◆ **Data to use**:
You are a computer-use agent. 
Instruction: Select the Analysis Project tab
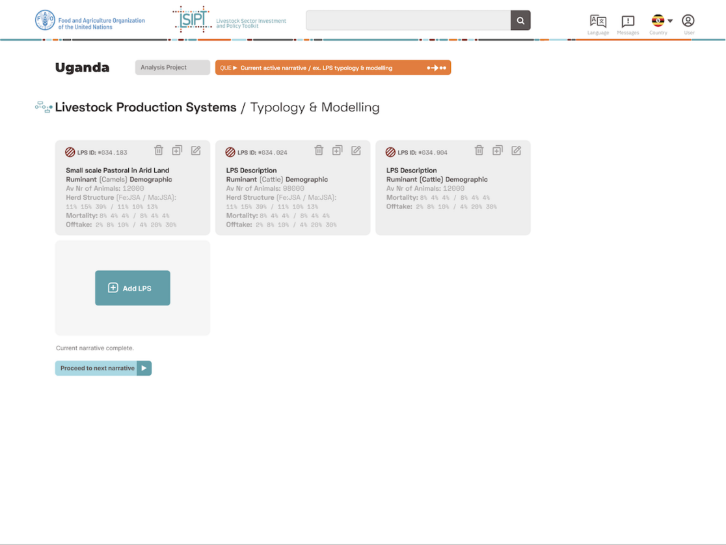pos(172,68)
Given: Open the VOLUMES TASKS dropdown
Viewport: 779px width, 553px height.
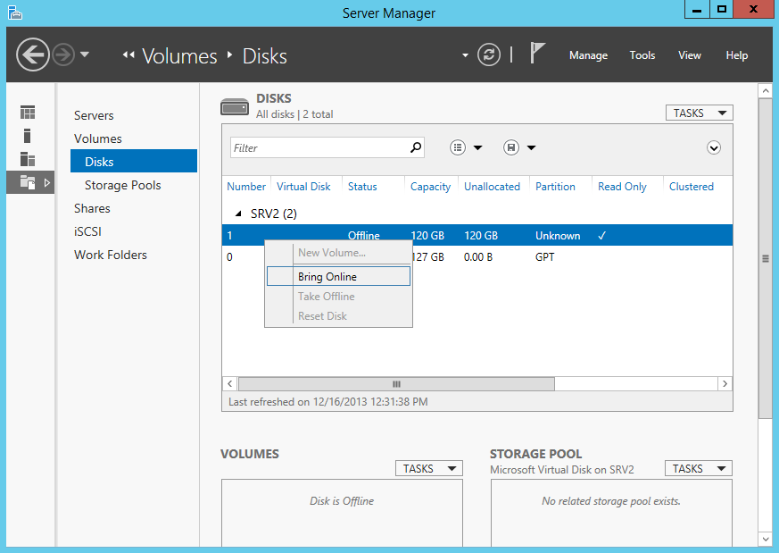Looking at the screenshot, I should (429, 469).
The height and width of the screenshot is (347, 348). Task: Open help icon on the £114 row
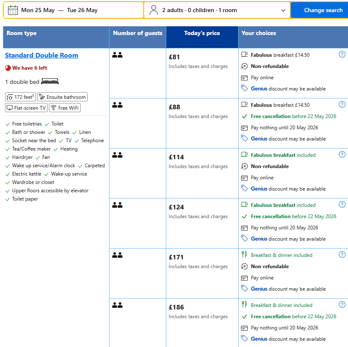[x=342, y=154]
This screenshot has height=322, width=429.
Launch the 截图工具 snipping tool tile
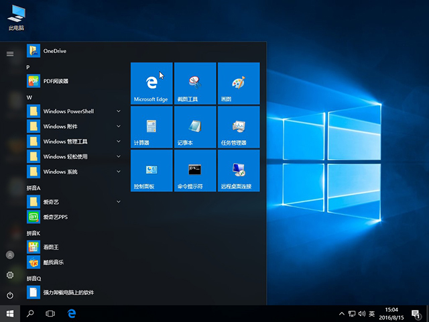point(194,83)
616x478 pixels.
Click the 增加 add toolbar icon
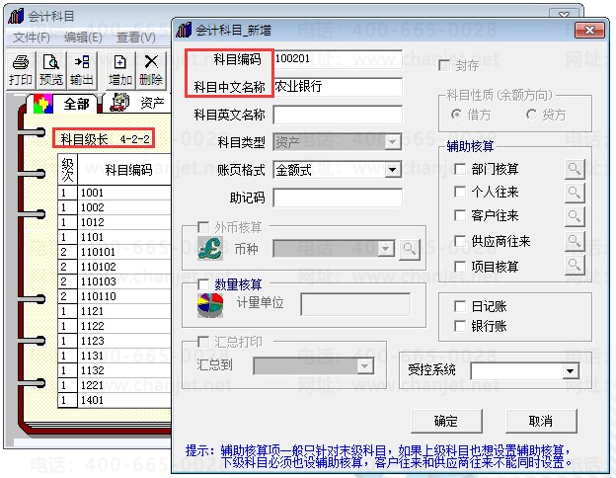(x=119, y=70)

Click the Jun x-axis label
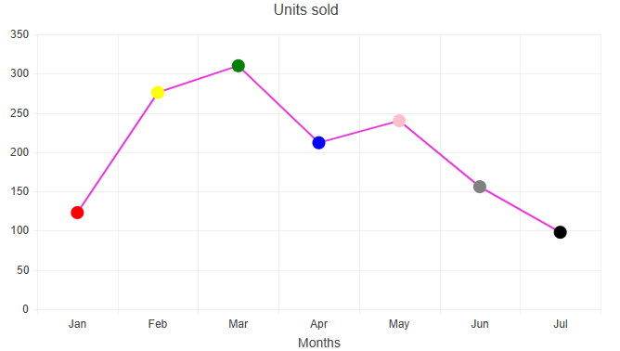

◆ **Description of the task**: What's needed is an exact copy of every entry, minus the pictures.

◆ **Response**:
You are a computer-use agent. 
Instruction: Select the Analysis Project tab
pos(172,68)
Given: Open the VOLUMES TASKS dropdown
Viewport: 779px width, 553px height.
Looking at the screenshot, I should (429, 469).
The height and width of the screenshot is (347, 348). Task: Open help icon on the £114 row
[x=342, y=154]
This screenshot has height=322, width=429.
Launch the 截图工具 snipping tool tile
point(194,83)
616x478 pixels.
Click the 增加 add toolbar icon
(x=119, y=70)

Click the Jun x-axis label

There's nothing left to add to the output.